Rewrite the items below, replacing "tempo dial" with "volume knob" and leaving every other character unchanged.

◆ ◆ ◆ ◆ ◆

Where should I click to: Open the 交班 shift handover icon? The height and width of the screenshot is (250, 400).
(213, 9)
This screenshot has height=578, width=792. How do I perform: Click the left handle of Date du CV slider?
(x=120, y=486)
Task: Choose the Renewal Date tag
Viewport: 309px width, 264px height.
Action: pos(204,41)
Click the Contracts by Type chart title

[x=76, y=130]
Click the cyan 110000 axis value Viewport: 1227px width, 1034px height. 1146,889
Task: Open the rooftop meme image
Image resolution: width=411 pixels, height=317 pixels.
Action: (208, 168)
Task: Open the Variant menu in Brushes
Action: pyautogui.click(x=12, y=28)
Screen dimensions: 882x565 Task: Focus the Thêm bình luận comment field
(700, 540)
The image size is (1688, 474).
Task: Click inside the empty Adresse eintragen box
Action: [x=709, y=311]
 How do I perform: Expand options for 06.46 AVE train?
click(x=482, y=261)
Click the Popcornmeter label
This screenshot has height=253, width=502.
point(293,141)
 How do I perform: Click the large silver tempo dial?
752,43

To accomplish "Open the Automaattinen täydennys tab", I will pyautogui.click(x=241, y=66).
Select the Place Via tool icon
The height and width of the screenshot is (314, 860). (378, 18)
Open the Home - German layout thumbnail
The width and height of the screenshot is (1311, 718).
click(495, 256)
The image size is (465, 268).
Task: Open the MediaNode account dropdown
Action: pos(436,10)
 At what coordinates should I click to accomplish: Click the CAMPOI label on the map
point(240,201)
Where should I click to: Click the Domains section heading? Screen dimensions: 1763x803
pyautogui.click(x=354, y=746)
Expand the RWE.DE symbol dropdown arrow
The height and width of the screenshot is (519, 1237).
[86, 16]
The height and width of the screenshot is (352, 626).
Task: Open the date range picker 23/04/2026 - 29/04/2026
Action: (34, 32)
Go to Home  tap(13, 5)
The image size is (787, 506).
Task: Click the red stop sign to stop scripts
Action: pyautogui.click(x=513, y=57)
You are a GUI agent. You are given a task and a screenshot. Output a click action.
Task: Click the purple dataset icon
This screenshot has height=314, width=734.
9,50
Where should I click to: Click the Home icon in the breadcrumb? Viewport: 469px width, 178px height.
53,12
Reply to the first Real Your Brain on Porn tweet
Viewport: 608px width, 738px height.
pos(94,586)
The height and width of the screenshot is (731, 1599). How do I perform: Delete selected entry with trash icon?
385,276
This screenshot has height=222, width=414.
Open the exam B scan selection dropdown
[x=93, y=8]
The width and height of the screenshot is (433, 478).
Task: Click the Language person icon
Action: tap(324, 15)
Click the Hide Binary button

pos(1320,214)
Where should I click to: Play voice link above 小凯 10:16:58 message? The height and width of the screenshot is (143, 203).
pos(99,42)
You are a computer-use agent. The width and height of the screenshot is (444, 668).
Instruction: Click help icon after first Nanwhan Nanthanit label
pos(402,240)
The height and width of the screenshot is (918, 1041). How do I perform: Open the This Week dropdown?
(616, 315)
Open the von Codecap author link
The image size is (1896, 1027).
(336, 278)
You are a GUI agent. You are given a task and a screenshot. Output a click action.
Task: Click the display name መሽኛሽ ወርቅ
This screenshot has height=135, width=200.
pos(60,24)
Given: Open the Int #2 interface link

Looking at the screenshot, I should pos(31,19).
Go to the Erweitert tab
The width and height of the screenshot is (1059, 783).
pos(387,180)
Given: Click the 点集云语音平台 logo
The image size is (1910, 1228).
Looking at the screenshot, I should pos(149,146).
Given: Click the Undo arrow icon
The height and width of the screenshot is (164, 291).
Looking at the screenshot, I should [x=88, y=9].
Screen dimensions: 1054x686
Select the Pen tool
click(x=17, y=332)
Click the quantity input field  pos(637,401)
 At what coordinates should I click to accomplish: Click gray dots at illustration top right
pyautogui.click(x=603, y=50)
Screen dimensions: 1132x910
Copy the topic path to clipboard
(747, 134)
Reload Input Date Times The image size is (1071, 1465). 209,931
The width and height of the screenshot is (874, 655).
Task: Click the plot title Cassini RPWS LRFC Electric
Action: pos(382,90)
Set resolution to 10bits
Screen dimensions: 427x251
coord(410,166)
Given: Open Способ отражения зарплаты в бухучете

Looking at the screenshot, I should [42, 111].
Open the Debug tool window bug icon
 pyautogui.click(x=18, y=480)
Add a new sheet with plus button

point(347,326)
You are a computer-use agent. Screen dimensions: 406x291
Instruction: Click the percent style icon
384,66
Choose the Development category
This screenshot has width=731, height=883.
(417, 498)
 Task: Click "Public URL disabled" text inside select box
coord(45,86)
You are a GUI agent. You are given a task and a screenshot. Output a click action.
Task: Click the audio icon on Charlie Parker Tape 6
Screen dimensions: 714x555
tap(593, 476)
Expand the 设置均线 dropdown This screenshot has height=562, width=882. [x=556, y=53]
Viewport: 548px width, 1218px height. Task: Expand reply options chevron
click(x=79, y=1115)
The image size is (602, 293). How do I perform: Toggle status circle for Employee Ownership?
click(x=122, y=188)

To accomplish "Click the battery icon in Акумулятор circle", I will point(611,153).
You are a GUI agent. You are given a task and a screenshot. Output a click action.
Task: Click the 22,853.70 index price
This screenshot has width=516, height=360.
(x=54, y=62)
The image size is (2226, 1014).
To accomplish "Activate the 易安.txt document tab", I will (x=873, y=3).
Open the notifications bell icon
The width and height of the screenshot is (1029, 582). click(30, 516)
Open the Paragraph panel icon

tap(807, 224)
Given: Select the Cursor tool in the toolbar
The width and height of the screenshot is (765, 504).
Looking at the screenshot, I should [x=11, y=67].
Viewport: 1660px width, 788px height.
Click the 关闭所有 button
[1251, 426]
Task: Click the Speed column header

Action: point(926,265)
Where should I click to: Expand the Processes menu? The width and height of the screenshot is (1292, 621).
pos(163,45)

◆ ◆ ◆ ◆ ◆

* _Task answer_
Where should I click to: Open the 交班 shift handover icon? The height and width of the screenshot is (250, 400).
(213, 9)
This screenshot has height=578, width=792. How do I perform: Click the left handle of Date du CV slider?
(x=120, y=486)
Task: Choose the Renewal Date tag
Viewport: 309px width, 264px height.
Action: pos(204,41)
Click the Contracts by Type chart title

[x=76, y=130]
Click the cyan 110000 axis value Viewport: 1227px width, 1034px height. 1146,889
Task: Open the rooftop meme image
Image resolution: width=411 pixels, height=317 pixels.
Action: (208, 168)
Task: Open the Variant menu in Brushes
Action: pyautogui.click(x=12, y=28)
Screen dimensions: 882x565 Task: Focus the Thêm bình luận comment field
(700, 540)
The image size is (1688, 474).
Task: Click inside the empty Adresse eintragen box
Action: [x=709, y=311]
 How do I perform: Expand options for 06.46 AVE train?
click(x=482, y=261)
Click the Popcornmeter label
This screenshot has height=253, width=502.
point(293,141)
 How do I perform: Click the large silver volume knob?
752,43

To accomplish "Open the Automaattinen täydennys tab", I will pyautogui.click(x=241, y=66).
Select the Place Via tool icon
The height and width of the screenshot is (314, 860). (378, 18)
Open the Home - German layout thumbnail
The width and height of the screenshot is (1311, 718).
click(495, 256)
The image size is (465, 268).
Task: Open the MediaNode account dropdown
Action: pos(436,10)
 At what coordinates should I click to accomplish: Click the CAMPOI label on the map
point(240,201)
Where should I click to: Click the Domains section heading? Screen dimensions: 1763x803
pyautogui.click(x=354, y=746)
Expand the RWE.DE symbol dropdown arrow
The height and width of the screenshot is (519, 1237).
[86, 16]
The height and width of the screenshot is (352, 626).
Task: Open the date range picker 23/04/2026 - 29/04/2026
Action: (34, 32)
Go to Home  tap(13, 5)
The image size is (787, 506).
Task: Click the red stop sign to stop scripts
Action: pyautogui.click(x=513, y=57)
You are a GUI agent. You are given a task and a screenshot. Output a click action.
Task: Click the purple dataset icon
This screenshot has height=314, width=734.
9,50
Where should I click to: Click the Home icon in the breadcrumb? Viewport: 469px width, 178px height.
53,12
Reply to the first Real Your Brain on Porn tweet
Viewport: 608px width, 738px height.
pos(94,586)
The height and width of the screenshot is (731, 1599). How do I perform: Delete selected entry with trash icon?
385,276
This screenshot has height=222, width=414.
Open the exam B scan selection dropdown
[x=93, y=8]
The width and height of the screenshot is (433, 478).
Task: Click the Language person icon
Action: tap(324, 15)
Click the Hide Binary button

pos(1320,214)
Where should I click to: Play voice link above 小凯 10:16:58 message? The height and width of the screenshot is (143, 203).
pos(99,42)
You are a computer-use agent. The width and height of the screenshot is (444, 668).
Instruction: Click help icon after first Nanwhan Nanthanit label
pos(402,240)
The height and width of the screenshot is (918, 1041). How do I perform: Open the This Week dropdown?
(616, 315)
Open the von Codecap author link
The image size is (1896, 1027).
(336, 278)
You are a GUI agent. You are given a task and a screenshot. Output a click action.
Task: Click the display name መሽኛሽ ወርቅ
This screenshot has height=135, width=200.
pos(60,24)
Given: Open the Int #2 interface link

Looking at the screenshot, I should pos(31,19).
Go to the Erweitert tab
The width and height of the screenshot is (1059, 783).
pos(387,180)
Given: Click the 点集云语音平台 logo
The image size is (1910, 1228).
Looking at the screenshot, I should pos(149,146).
Given: Click the Undo arrow icon
The height and width of the screenshot is (164, 291).
Looking at the screenshot, I should [x=88, y=9].
Screen dimensions: 1054x686
Select the Pen tool
click(x=17, y=332)
Click the quantity input field  pos(637,401)
 At what coordinates should I click to accomplish: Click gray dots at illustration top right
pyautogui.click(x=603, y=50)
Screen dimensions: 1132x910
Copy the topic path to clipboard
(747, 134)
Reload Input Date Times The image size is (1071, 1465). 209,931
The width and height of the screenshot is (874, 655).
Task: Click the plot title Cassini RPWS LRFC Electric
Action: pos(382,90)
Set resolution to 10bits
Screen dimensions: 427x251
coord(410,166)
Given: Open Способ отражения зарплаты в бухучете

Looking at the screenshot, I should [42, 111].
Open the Debug tool window bug icon
 pyautogui.click(x=18, y=480)
Add a new sheet with plus button

point(347,326)
You are a computer-use agent. Screen dimensions: 406x291
Instruction: Click the percent style icon
384,66
Choose the Development category
This screenshot has width=731, height=883.
(417, 498)
 Task: Click "Public URL disabled" text inside select box
coord(45,86)
You are a GUI agent. You are given a task and a screenshot. Output a click action.
Task: Click the audio icon on Charlie Parker Tape 6
Screen dimensions: 714x555
tap(593, 476)
Expand the 设置均线 dropdown This screenshot has height=562, width=882. [x=556, y=53]
Viewport: 548px width, 1218px height. Task: Expand reply options chevron
click(x=79, y=1115)
The image size is (602, 293). How do I perform: Toggle status circle for Employee Ownership?
click(x=122, y=188)

To accomplish "Click the battery icon in Акумулятор circle", I will point(611,153).
You are a GUI agent. You are given a task and a screenshot. Output a click action.
Task: Click the 22,853.70 index price
This screenshot has width=516, height=360.
(x=54, y=62)
The image size is (2226, 1014).
To accomplish "Activate the 易安.txt document tab", I will (x=873, y=3).
Open the notifications bell icon
The width and height of the screenshot is (1029, 582). click(30, 516)
Open the Paragraph panel icon

tap(807, 224)
Given: Select the Cursor tool in the toolbar
The width and height of the screenshot is (765, 504).
Looking at the screenshot, I should [x=11, y=67].
Viewport: 1660px width, 788px height.
Click the 关闭所有 button
[1251, 426]
Task: Click the Speed column header

Action: point(926,265)
Where should I click to: Expand the Processes menu? The width and height of the screenshot is (1292, 621).
pos(163,45)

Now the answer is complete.